Management commentary is positive notwithstanding stiff difficulties in the
macro-environment. TCS reiterates strong demand (even for discretionary
projects) and sees a robust pipeline even in Europe. This is in contrast to the
commentary of Infosys that it is witnessing some slowness in decision-making on
discretionary spending – which supports our contention that growth issues at Infosys
are largely company-specific. Also, this echoes our view that enterprise IT spending
geared toward cost rationalization, streamlining and restructuring of business
processes and even for growth-oriented initiatives is still healthy.

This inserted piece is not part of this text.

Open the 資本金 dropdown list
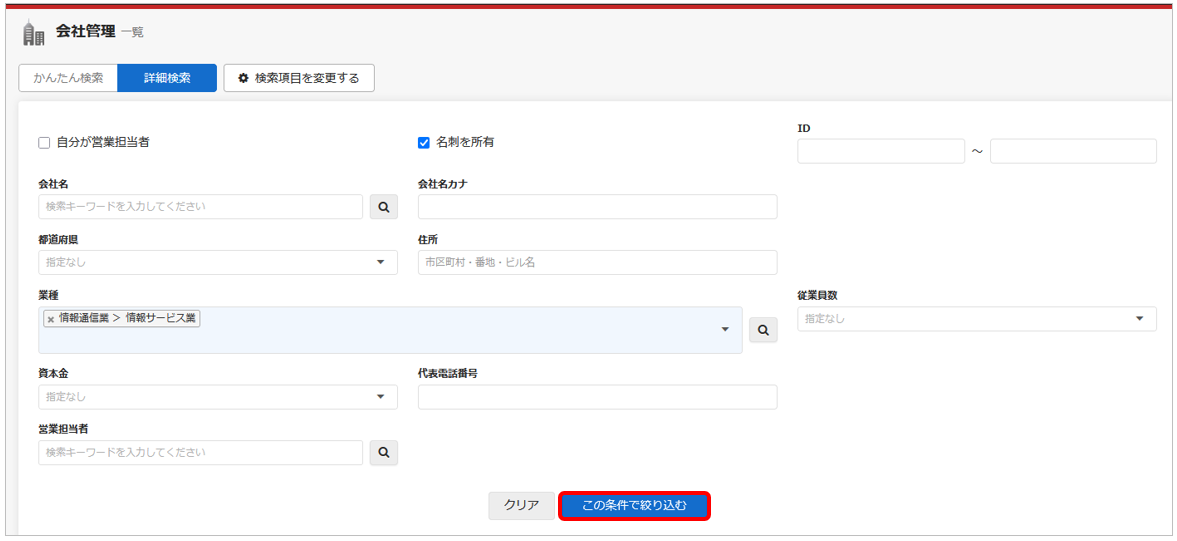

Any immediate concern(s) on TCS that the investor might perceive? The
investor might point out that for the quarter, net employee addition was just over
1.5% Q/Q. Coupled with red-hot utilization at over 83% (ex-trainees), investors
could ask whether supply is rather tight to capitalize fully on growth opportunities
in 2QFY12. We believe, however, that TCS has the best execution engine in the
industry, demonstrating continued ability to realize growth despite running on tight
utilization. Also, laterals (readily deployable resources) can be hired in short order
and trainees recruited in 1QFY12 could come on stream to contribute to billing in
2QFY12. In short, we do not see this as a concern.
Reiterate OW and top pick status. TCS has been among our top picks for a while.
The TCS earnings story has been one of continual & significant EPS upgrades over
the past 6-8 quarters. This has been a structural call for us (versus Infosys rated
Neutral) for over a year. Performance of the two in 1QFY12 suggests that we may
still not be near the end of the relative re-rerating story of TCS vis-à-vis Infosys.
Indeed, TCS is now recognized as the absolute valuation benchmark in the sector.
We value TCS at 22x FY13E P/E (a 10% premium to our ascribed valuation for
Infosys, we expect this premium to sustain).
1QFY12 Highlights
1QFY12 revenues came in at $2.41 billion, increasing 7.5% Q/Q (in $ terms)
and up 6.3% in INR terms (Rs.108.0 billion). Impressive volume growth of
7.4% drove the revenue growth, while pricing was modestly negative.
Notably, top-line growth from international markets (exports) was healthy 6.9%
Q/Q (in USD terms). India-revenue growth was very strong at 13.6% (in US$
terms). Exchange rate movement was modestly positive for revenue growth.
Pricing was slightly negative for 1QFY12 and caused 50 bps negative growth for
the quarter. However, there was a mix shift toward emerging geographies where
pricing tends to be lower than traditional markets, which explains the slight
decline in pricing. Management suggested that a robust growth environment is
likely to drive pricing expansion some time during the fiscal year.
Table 2: Revenue growth break-up by drivers
Revenue growth contribution
Factor 1QFY12
Volume Growth +7.5%
Forex +0.1%
Pricing -0.5%
Offshore Leverage -0.8%
INR Growth +6.3%
Source: Company reports
TCS added 24 clients during the quarter. Net increase in million dollar clients
was 15, while the company added 6 and 2 accounts to $50 mn and $100 mn
bucket, respectively. TCS won 10 large deals during the quarter including about
5 in the Americas, 3 from Europe, and 2 from other geographies.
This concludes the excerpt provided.